* [GIVEN INFORMATION]
══════════════════════════════
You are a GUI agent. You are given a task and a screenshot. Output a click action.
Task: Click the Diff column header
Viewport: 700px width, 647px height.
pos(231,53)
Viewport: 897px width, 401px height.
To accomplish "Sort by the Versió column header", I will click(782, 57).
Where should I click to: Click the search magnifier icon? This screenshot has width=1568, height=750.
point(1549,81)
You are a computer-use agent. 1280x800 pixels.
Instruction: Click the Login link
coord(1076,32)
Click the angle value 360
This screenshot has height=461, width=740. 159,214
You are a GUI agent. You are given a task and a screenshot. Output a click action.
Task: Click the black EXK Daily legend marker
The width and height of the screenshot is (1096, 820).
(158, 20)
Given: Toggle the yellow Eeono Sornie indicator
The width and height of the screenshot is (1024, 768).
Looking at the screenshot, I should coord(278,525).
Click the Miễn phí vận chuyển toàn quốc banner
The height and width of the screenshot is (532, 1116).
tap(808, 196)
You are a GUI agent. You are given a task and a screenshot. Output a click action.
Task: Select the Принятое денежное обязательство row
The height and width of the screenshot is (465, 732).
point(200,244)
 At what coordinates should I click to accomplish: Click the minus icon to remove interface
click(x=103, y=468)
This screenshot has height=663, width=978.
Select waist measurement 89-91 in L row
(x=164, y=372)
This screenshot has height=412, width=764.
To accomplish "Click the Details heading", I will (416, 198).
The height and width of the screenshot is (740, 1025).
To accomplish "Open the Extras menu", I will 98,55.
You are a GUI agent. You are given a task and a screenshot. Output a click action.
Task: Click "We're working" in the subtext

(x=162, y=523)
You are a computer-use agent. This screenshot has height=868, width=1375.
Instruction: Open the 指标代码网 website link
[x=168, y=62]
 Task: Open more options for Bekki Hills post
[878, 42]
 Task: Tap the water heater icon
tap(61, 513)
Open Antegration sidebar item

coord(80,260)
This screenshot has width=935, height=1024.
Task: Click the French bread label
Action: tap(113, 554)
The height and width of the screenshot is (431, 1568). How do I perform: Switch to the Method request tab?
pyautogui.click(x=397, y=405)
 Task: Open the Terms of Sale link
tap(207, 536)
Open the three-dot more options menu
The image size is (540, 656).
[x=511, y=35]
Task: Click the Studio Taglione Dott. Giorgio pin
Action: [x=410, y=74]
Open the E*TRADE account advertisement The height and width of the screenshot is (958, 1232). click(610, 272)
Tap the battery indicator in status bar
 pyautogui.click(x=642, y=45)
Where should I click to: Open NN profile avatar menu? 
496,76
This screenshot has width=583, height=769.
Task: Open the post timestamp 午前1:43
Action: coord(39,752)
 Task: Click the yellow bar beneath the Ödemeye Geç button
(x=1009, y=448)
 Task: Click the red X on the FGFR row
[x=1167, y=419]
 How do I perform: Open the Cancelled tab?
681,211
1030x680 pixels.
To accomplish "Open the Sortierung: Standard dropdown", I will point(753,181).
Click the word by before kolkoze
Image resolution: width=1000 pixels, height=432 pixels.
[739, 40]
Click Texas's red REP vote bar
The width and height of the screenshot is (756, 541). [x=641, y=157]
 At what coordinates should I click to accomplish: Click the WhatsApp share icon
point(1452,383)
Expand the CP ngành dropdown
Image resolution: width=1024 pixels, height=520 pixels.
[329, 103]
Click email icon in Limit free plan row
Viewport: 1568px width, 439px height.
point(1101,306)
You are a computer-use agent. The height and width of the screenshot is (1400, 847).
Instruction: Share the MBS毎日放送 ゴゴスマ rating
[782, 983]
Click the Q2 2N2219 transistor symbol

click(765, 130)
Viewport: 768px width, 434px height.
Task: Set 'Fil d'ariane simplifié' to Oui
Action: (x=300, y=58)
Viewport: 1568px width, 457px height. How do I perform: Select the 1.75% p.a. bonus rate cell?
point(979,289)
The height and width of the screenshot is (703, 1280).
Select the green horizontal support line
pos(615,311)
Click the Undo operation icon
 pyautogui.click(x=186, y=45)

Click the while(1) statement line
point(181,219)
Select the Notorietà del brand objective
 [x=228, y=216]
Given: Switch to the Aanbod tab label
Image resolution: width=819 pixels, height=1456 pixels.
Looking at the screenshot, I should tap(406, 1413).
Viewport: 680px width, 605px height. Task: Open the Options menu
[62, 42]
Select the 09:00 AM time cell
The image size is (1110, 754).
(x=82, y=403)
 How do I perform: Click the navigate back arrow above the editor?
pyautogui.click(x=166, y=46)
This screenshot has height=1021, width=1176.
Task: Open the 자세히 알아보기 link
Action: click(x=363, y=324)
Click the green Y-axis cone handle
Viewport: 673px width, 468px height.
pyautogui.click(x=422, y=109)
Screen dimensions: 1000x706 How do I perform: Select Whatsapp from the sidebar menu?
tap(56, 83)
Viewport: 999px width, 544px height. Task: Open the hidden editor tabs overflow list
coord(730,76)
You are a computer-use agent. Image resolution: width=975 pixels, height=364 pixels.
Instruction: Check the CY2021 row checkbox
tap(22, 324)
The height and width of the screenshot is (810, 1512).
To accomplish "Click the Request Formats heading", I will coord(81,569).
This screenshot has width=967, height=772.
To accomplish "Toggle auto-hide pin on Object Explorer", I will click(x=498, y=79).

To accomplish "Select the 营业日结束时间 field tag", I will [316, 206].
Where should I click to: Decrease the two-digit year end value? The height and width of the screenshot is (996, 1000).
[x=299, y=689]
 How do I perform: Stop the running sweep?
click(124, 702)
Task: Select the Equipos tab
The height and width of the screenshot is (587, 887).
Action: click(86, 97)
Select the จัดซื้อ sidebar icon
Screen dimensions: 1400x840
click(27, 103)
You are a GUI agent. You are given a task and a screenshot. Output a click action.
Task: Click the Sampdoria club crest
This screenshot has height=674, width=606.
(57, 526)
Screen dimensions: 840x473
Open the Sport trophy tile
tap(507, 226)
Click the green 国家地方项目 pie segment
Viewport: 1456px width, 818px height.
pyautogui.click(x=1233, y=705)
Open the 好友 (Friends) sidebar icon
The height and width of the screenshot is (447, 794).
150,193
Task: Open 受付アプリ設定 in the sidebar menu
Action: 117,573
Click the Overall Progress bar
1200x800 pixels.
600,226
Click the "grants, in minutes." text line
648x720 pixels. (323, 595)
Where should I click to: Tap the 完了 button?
══════════════════════════════
* [YOUR GOAL]
Every line that holds the word "will" should be copied from the records.

* [RESPONSE TO THIS TASK]
To accomplish "Sort by the Versió column header", I will click(782, 57).
To accomplish "Click the Details heading", I will (416, 198).
To accomplish "Open the Extras menu", I will 98,55.
To accomplish "Open the Sortierung: Standard dropdown", I will point(753,181).
To accomplish "Click the Request Formats heading", I will coord(81,569).
To accomplish "Toggle auto-hide pin on Object Explorer", I will click(x=498, y=79).
To accomplish "Select the 营业日结束时间 field tag", I will [316, 206].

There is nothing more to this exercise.